Im running a game for my little cousins, and thought that a crazy wizard has been stealing the fruit and vegetables from the town
and turning them into small or medium to giant killer vegetables and fruit, would be fun idea.
Kind of like: (Killer tomatoes, Giant pumpkins ect)  
now i can use, animated object as a idea, And just role with it. But i thought id ask for your thoughts,
so if you don't mind, and have some free time, any thought would be great.
thanks a ton matt


----------



## monsmord

Cucumber hulk?


----------



## matthew john bond

thanks for the help


----------



## monsmord

matthew john bond said:


> thanks for the help




That was help!?  

Your adventure idea does sound neat for kids.  If I have any better/real ideas I'll pass them along.  And I hope you'll let us know what you did!


----------



## Edgar Ironpelt

In my 3.5e "Brotherhood of Rangers" game, I had an encounter with generic "vicious vegetables" grown by ogres.
Vicious Vegetables​Large Plant – Neutral
*Hit Dice:* 4d8+12 (30 hp) – CR 3
*Senses: *Blindsight 20 ft, scent, spot +1, listen --
*Languages: *none
*Initiative:* -1
*Speed:* none (no movement)
*Armor Class: *15, touch 9, flat-footed 15
(–1 size, +6 natural)
*Saves: *Fort +7, Ref +1, Will +2
*Special Defenses:* *Resist* fire 10; *Immune:* electricity, sonic, poison, sleep effects, paralysis, polymorph, and stunning; critical hits, being flanked, mind-affecting effects (charms, compulsions, phantasms, patterns, and morale effects)
*Weaknesses:* vulnerable to cold, unable to hear
*Base Attack/Grapple:* +3/+12
*Attack:* 4 Tentacles +7 melee (1d6+7) each
*Full Attack:* 4 Tentacles +7 melee (1d6+7) each
*Space/Reach: *10 ft./5 ft.
*Special Attacks:* Entangle (no save)
*Special Qualities:* blindsight, scent, plant traits
*Abilities:* Str 20, Dex 10, Con 16, Int –, Wis 13 Cha 9
*Skills:* none (spot +1 based on Wis)
*Feats:* none
*Environment:* wicked gardens & greenhouses
*Organization:* Solitary or patch (2-8)
*Treasure:* None
*Advancement:* 5–8 HD (Large); 9–12 HD (Huge)
*Level Adjustment:* –
*Notes:* Vicious vegetables look like a garden or container plot of ordinary vegetables (corn, squash, tomatoes etc.) but rustle with obvious (albeit mindless) animation. They cannot move from the plot where they are growing. They are repelled by the odor of ogres and similar creatures (e.g. hill giants), and will not attack or attempt to entangle them. Note that they can be easily fooled by ogre odor, even if the figure doesn’t look (or feel) anything like an ogre.
They cannot hear, and they can only sense light vs darkness, rather than being able to see. They attack by means of a “blindsight” that combines scent, the ability to sense air currents, and touch.

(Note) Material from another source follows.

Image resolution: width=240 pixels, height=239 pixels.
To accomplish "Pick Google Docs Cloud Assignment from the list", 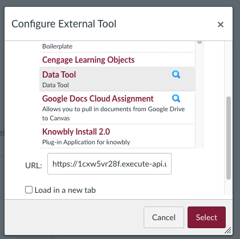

In combat, vicious vegetables can make four attacks per turn with their vines & leaves. (These are effectively “tentacle” attacks for game purposes.) The attacks count as both bludgeoning & slashing damage. They are limited to making one attack against a medium or smaller figure each turn - they get their multiple attacks only if fighting multiple foes.

 They also get an entangle attack: They attempt (and automatically fail) to entangle opponents within 5 feet, but this still slows the opponents down to half move. They entangle fully vs figures that enter their squares with no roll to save.


----------



## John R Davis

Owlpears.
Marrow Wights.
Peaholders.


----------